Source data

————————

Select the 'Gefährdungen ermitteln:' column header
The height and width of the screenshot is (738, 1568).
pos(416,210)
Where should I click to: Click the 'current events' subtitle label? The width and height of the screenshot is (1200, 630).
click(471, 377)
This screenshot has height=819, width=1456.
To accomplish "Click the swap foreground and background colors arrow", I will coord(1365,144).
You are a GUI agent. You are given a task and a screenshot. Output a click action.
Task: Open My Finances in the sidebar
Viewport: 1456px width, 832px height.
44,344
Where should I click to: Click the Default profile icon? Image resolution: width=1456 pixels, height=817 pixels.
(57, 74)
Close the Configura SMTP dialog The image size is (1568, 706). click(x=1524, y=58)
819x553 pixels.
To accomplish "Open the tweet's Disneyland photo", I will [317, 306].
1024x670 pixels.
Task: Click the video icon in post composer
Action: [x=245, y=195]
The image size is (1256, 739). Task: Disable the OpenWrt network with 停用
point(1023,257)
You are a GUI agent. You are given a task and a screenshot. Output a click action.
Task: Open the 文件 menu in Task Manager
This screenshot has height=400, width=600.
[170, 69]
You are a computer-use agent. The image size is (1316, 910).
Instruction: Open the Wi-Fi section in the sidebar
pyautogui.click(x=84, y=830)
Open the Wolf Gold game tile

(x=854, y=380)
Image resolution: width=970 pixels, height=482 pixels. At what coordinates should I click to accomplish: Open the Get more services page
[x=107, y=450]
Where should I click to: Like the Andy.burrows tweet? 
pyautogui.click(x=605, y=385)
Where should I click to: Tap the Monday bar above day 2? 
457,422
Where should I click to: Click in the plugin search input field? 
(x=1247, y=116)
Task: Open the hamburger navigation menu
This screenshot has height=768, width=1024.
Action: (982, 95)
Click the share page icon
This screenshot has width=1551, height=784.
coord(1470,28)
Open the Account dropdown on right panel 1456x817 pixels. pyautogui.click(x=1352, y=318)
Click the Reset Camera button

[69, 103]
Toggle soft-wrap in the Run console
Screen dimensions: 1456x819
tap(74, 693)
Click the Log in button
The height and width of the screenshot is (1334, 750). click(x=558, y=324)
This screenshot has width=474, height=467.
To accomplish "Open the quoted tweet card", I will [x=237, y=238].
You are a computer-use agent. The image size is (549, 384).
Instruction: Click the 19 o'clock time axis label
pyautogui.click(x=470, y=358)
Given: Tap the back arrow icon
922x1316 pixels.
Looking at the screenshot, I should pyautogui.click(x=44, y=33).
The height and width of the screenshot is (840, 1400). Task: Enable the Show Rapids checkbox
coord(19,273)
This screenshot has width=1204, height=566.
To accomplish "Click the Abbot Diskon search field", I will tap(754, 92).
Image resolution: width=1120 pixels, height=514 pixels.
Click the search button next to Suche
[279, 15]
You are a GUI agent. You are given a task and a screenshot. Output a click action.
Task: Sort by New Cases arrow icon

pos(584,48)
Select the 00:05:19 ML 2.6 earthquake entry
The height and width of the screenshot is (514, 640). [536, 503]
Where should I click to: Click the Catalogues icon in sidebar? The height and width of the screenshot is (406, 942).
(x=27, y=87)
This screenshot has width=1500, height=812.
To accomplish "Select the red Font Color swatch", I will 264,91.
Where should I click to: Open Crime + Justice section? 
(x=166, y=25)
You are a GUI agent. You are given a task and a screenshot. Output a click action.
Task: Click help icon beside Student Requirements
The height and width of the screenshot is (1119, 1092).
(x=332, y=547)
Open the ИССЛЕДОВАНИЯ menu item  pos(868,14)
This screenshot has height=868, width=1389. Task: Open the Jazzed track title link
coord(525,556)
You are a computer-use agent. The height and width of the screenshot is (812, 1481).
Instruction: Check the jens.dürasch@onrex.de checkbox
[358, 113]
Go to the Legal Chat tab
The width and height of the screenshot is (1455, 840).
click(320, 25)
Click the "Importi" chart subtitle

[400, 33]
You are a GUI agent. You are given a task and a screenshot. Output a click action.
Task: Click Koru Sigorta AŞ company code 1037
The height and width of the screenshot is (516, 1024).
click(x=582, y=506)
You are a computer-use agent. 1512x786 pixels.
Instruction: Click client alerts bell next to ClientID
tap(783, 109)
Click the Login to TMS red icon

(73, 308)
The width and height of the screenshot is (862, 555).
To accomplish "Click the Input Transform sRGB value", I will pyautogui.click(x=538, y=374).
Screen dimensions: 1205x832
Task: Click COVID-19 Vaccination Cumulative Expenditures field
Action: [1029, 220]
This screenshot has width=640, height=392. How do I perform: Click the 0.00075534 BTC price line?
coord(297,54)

————————

◆ What you should do ◆
Present every line of the source data above as a JSON list of strings, one string per line, leaving out blank lines.

◆ Exercise solution ◆
[
  "Select the 'Gefährdungen ermitteln:' column header",
  "The height and width of the screenshot is (738, 1568).",
  "pos(416,210)",
  "Where should I click to: Click the 'current events' subtitle label? The width and height of the screenshot is (1200, 630).",
  "click(471, 377)",
  "This screenshot has height=819, width=1456.",
  "To accomplish \"Click the swap foreground and background colors arrow\", I will coord(1365,144).",
  "You are a GUI agent. You are given a task and a screenshot. Output a click action.",
  "Task: Open My Finances in the sidebar",
  "Viewport: 1456px width, 832px height.",
  "44,344",
  "Where should I click to: Click the Default profile icon? Image resolution: width=1456 pixels, height=817 pixels.",
  "(57, 74)",
  "Close the Configura SMTP dialog The image size is (1568, 706). click(x=1524, y=58)",
  "819x553 pixels.",
  "To accomplish \"Open the tweet's Disneyland photo\", I will [317, 306].",
  "1024x670 pixels.",
  "Task: Click the video icon in post composer",
  "Action: [x=245, y=195]",
  "The image size is (1256, 739). Task: Disable the OpenWrt network with 停用",
  "point(1023,257)",
  "You are a GUI agent. You are given a task and a screenshot. Output a click action.",
  "Task: Open the 文件 menu in Task Manager",
  "This screenshot has height=400, width=600.",
  "[170, 69]",
  "You are a computer-use agent. The image size is (1316, 910).",
  "Instruction: Open the Wi-Fi section in the sidebar",
  "pyautogui.click(x=84, y=830)",
  "Open the Wolf Gold game tile",
  "(x=854, y=380)",
  "Image resolution: width=970 pixels, height=482 pixels. At what coordinates should I click to accomplish: Open the Get more services page",
  "[x=107, y=450]",
  "Where should I click to: Like the Andy.burrows tweet? ",
  "pyautogui.click(x=605, y=385)",
  "Where should I click to: Tap the Monday bar above day 2? ",
  "457,422",
  "Where should I click to: Click in the plugin search input field? ",
  "(x=1247, y=116)",
  "Task: Open the hamburger navigation menu",
  "This screenshot has height=768, width=1024.",
  "Action: (982, 95)",
  "Click the share page icon",
  "This screenshot has width=1551, height=784.",
  "coord(1470,28)",
  "Open the Account dropdown on right panel 1456x817 pixels. pyautogui.click(x=1352, y=318)",
  "Click the Reset Camera button",
  "[69, 103]",
  "Toggle soft-wrap in the Run console",
  "Screen dimensions: 1456x819",
  "tap(74, 693)",
  "Click the Log in button",
  "The height and width of the screenshot is (1334, 750). click(x=558, y=324)",
  "This screenshot has width=474, height=467.",
  "To accomplish \"Open the quoted tweet card\", I will [x=237, y=238].",
  "You are a computer-use agent. The image size is (549, 384).",
  "Instruction: Click the 19 o'clock time axis label",
  "pyautogui.click(x=470, y=358)",
  "Given: Tap the back arrow icon",
  "922x1316 pixels.",
  "Looking at the screenshot, I should pyautogui.click(x=44, y=33).",
  "The height and width of the screenshot is (840, 1400). Task: Enable the Show Rapids checkbox",
  "coord(19,273)",
  "This screenshot has width=1204, height=566.",
  "To accomplish \"Click the Abbot Diskon search field\", I will tap(754, 92).",
  "Image resolution: width=1120 pixels, height=514 pixels.",
  "Click the search button next to Suche",
  "[279, 15]",
  "You are a GUI agent. You are given a task and a screenshot. Output a click action.",
  "Task: Sort by New Cases arrow icon",
  "pos(584,48)",
  "Select the 00:05:19 ML 2.6 earthquake entry",
  "The height and width of the screenshot is (514, 640). [536, 503]",
  "Where should I click to: Click the Catalogues icon in sidebar? The height and width of the screenshot is (406, 942).",
  "(x=27, y=87)",
  "This screenshot has width=1500, height=812.",
  "To accomplish \"Select the red Font Color swatch\", I will 264,91.",
  "Where should I click to: Open Crime + Justice section? ",
  "(x=166, y=25)",
  "You are a GUI agent. You are given a task and a screenshot. Output a click action.",
  "Task: Click help icon beside Student Requirements",
  "The height and width of the screenshot is (1119, 1092).",
  "(x=332, y=547)",
  "Open the ИССЛЕДОВАНИЯ menu item  pos(868,14)",
  "This screenshot has height=868, width=1389. Task: Open the Jazzed track title link",
  "coord(525,556)",
  "You are a computer-use agent. The height and width of the screenshot is (812, 1481).",
  "Instruction: Check the jens.dürasch@onrex.de checkbox",
  "[358, 113]",
  "Go to the Legal Chat tab",
  "The width and height of the screenshot is (1455, 840).",
  "click(320, 25)",
  "Click the \"Importi\" chart subtitle",
  "[400, 33]",
  "You are a GUI agent. You are given a task and a screenshot. Output a click action.",
  "Task: Click Koru Sigorta AŞ company code 1037",
  "The height and width of the screenshot is (516, 1024).",
  "click(x=582, y=506)",
  "You are a computer-use agent. 1512x786 pixels.",
  "Instruction: Click client alerts bell next to ClientID",
  "tap(783, 109)",
  "Click the Login to TMS red icon",
  "(73, 308)",
  "The width and height of the screenshot is (862, 555).",
  "To accomplish \"Click the Input Transform sRGB value\", I will pyautogui.click(x=538, y=374).",
  "Screen dimensions: 1205x832",
  "Task: Click COVID-19 Vaccination Cumulative Expenditures field",
  "Action: [1029, 220]",
  "This screenshot has width=640, height=392. How do I perform: Click the 0.00075534 BTC price line?",
  "coord(297,54)"
]